If the sum of two squares is divisible by $7$, both numbers are divisible by $7$

Question

How do I prove that if $7\mid a^2+b^2$, then $7\mid a$ and $7\mid b$?

I am not allowed to use modular arithmetic.

Assuming $7$ divides $a^2+b^2$, how do I prove that the sum of the squares of the residuals is 0?

Answer 1

HINT : In mod $7$, $$a^2\equiv 0,1,2,4.$$

Answer 2

More generally: $\ p\equiv 3\pmod{\! 4},\ \, p\mid a^2+b^2\,\,\Rightarrow\,\, p\mid a,b$.

By contradiction: if not, then mod $p$: $\ a^2\equiv -b^2\iff (a/b)^2\equiv -1$

$1)\ \stackrel{(p-1)/2}\Rightarrow(a/b)^{p-1}\equiv \color{#00F}{{(-1)^{(p-1)/2}}}\equiv \color{#00F}{-1}\, $ contradicts little Fermat.

$2)\ \stackrel{2}\Rightarrow\, (a/b)^4\equiv 1\,$ and $\,\text{ord}_p (a/b)=4\mid p-1$,$\,$ contr $\,p\equiv 3\,\,$ mod $4$.

It is a consequence of $\,p\nmid a,b,\,\,p\mid a^2+b^2\,\Rightarrow\, p\equiv 1\,\,$ mod $4\,$ (see here).

Answer 3

There is a theorem in number theory which asserts

If $p|a^2+b^2$, and $p\equiv 3\pmod4$, then $p|a,p|b$.

Proof.
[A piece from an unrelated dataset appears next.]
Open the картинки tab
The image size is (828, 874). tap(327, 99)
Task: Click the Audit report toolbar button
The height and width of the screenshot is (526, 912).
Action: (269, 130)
Suppose not,then by $p|a^2+b^2$, we have $a^2\equiv -b^2\pmod p$, and by using Fermat's little theorem we have $$ 1\equiv a^{p-1}\equiv (a^2)^{(\frac{p-1}2)}\equiv (-b^2)^\frac{p-1}2\equiv(-1)^{\frac{p-1}2}=-1\pmod p $$ Which contradicts...
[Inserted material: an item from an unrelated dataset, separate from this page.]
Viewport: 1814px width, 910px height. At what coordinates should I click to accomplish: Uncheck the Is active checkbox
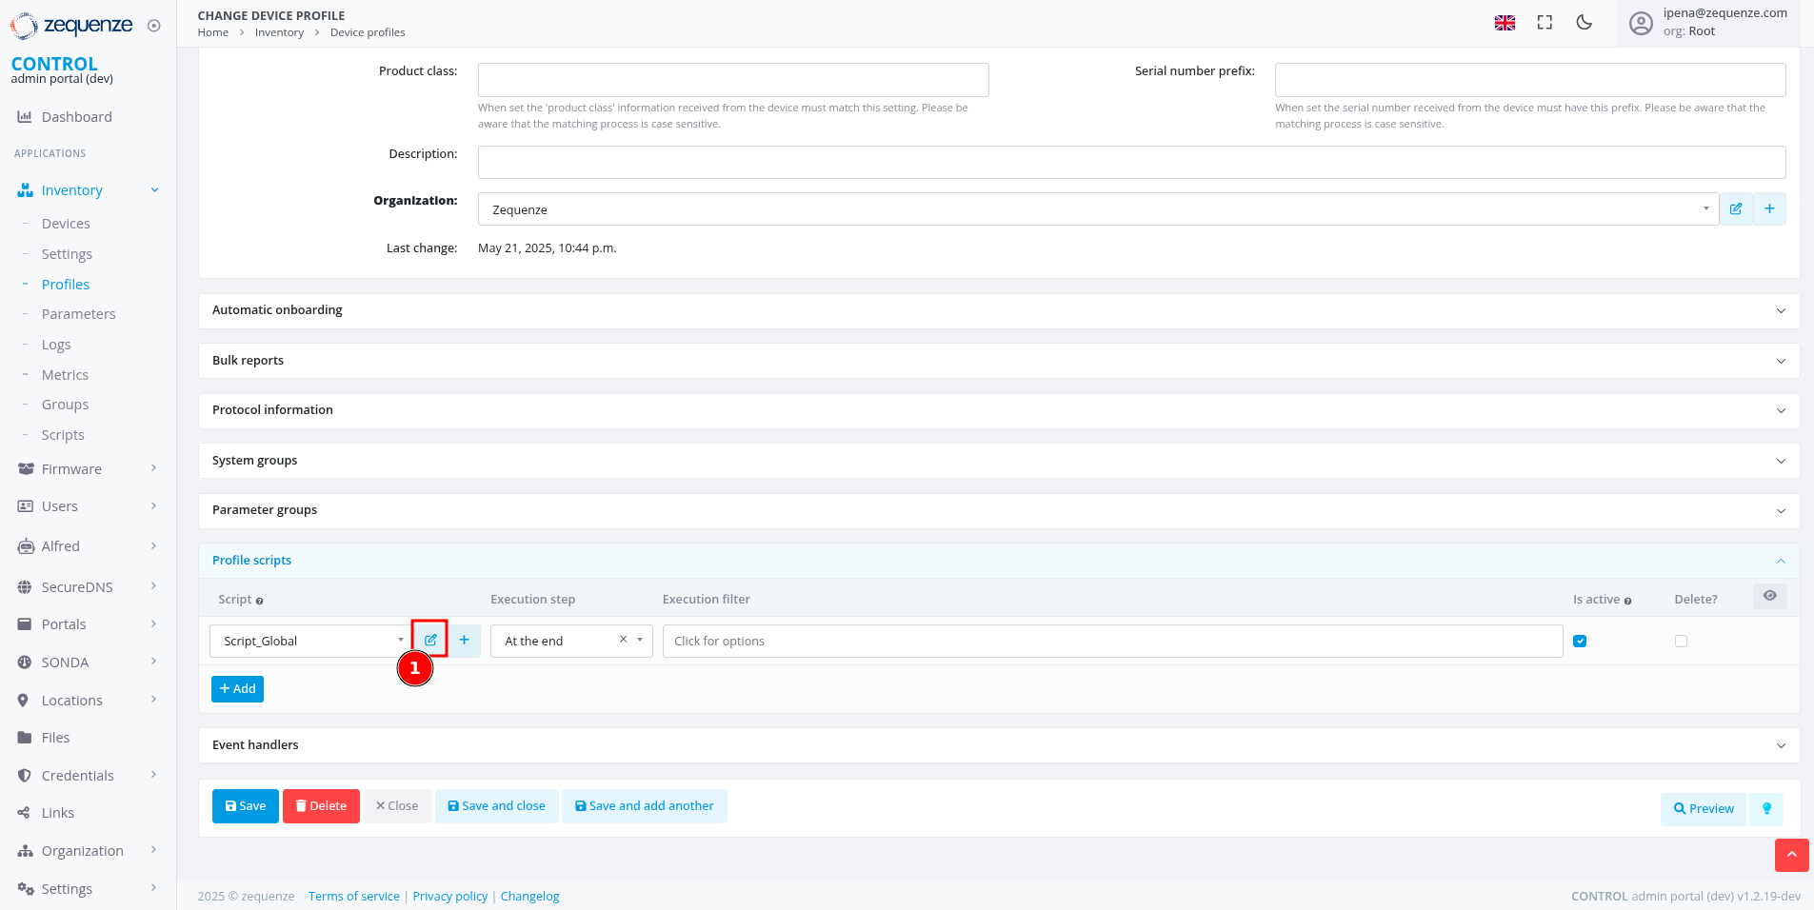pyautogui.click(x=1580, y=641)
Now observe that $7\equiv3\pmod4$

Answer 4

Since you said that you are not allowed to use modular arithmetic, argue by the contrapositive. If 7 does not divide $a$ or $b$. Then,

$a = 7k \pm 1, 7k \pm 2, 7k \pm 3 \implies$

$a^2 = 7(7k^2 \pm 2k) + 1, 7(7k^2 \pm 4k) +4, 7(7k^2 +8k + 1)+2$, $k \in \Bbb Z$

Now, look at any linear combination of $a^2$ (with integer weights, or course) and it is easy to convince oneself that 7 will never divide the sum.